No one was available to comment from Heathlands School at the time of going to press.
And they don't know what's hit them either.
It will be interesting to see if this story goes anywhere. Maybe I should try to help turn Heathlands School into a Global Focus of Fascination, as per Cecile Dubois.
But anyway, fascinating. What an interesting mixture of things going on here. As with the previous post, material for many novels.
I support - and will seek to provide aid and comfort to - both sides in this row. I support under-age trouble-making websites and Thatcherite schoolteachers.
But sadly, I fear that the shut-down of the website is permanent.

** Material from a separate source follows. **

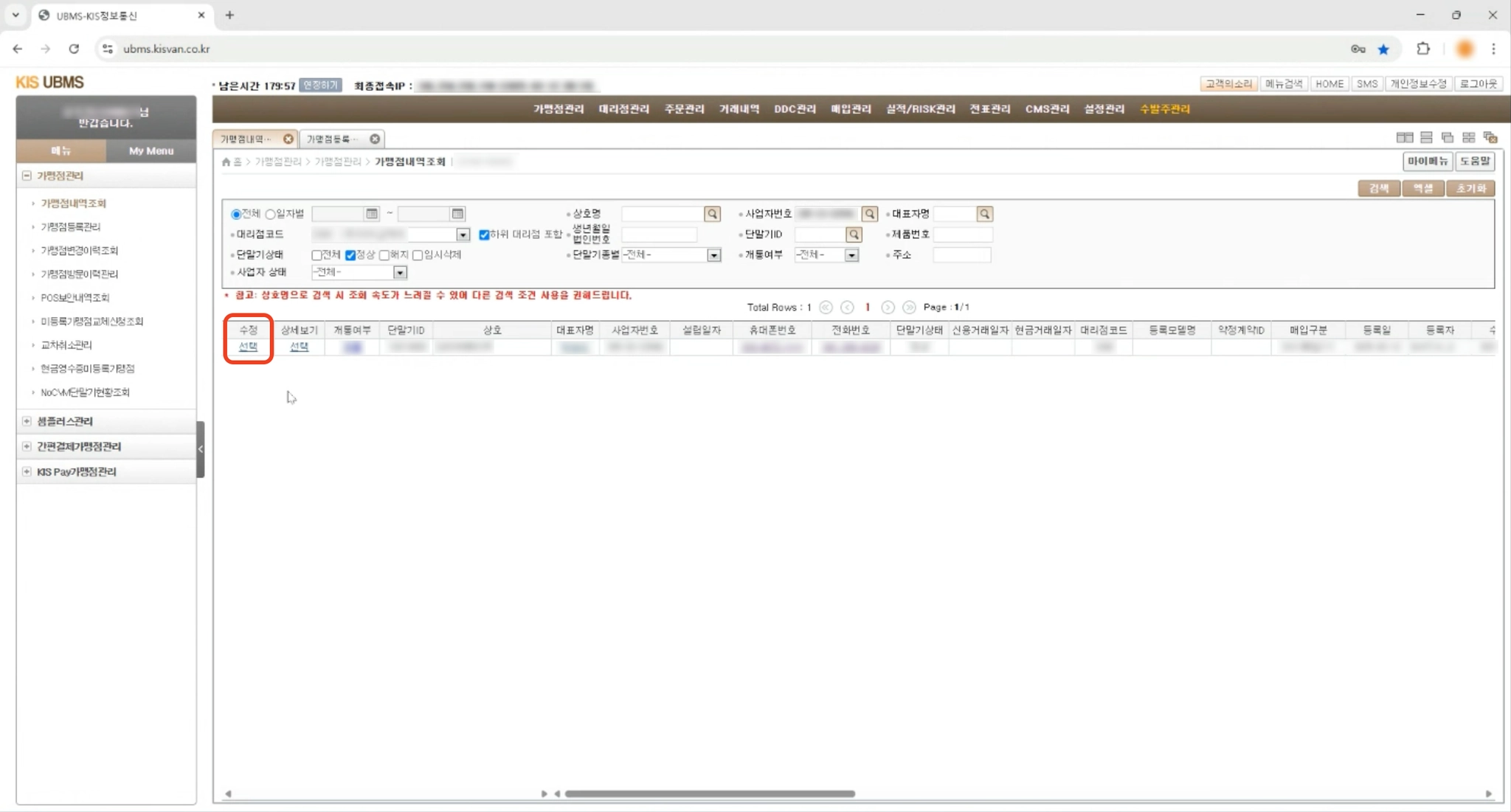Check the 해지 terminal status checkbox
The image size is (1511, 812).
pos(384,255)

Those teachers knew at once who was behind it, and threatened expulsion if they kept on with it. It's over, in other words. If so, shame.
More reportage on the state of the English language and of English language teaching in India.
M Thambidurai, Former Education Minister, Tamil Nadu, said: "Promoting one particular language is not necessary. When one says that English is not our language then even Hindi is not our language. Our mother tongue is better for us."But learning English has been seen as a necessity largely due to the high demand for English-speakers, thanks to the boom in call centres.
So it is no wonder why the underprivileged see English as a stepping stone to a better future.
But then the article morphs into being about "finishing", for Indian girls who want to be Western Wives.
Many Indian girls dream of foreign-based husbands, so that they can live a better life abroad.But for that to happen, they must improve their English skills.
Only then would they strike the right balance between playing traditional daughters-in-law and conducting themselves adequately in Western societies.
This has given rise to several finishing schools.
They are preparing for entry exams, personality development programmes, language and hobby courses – anything to make them better wives when they begin their married lives in the US, Canada or Europe.
I wish all concerned well.
People should be writing Dickens-type novels about this stuff , and producing elaborate TV soap operas set in five different countries. No doubt they are.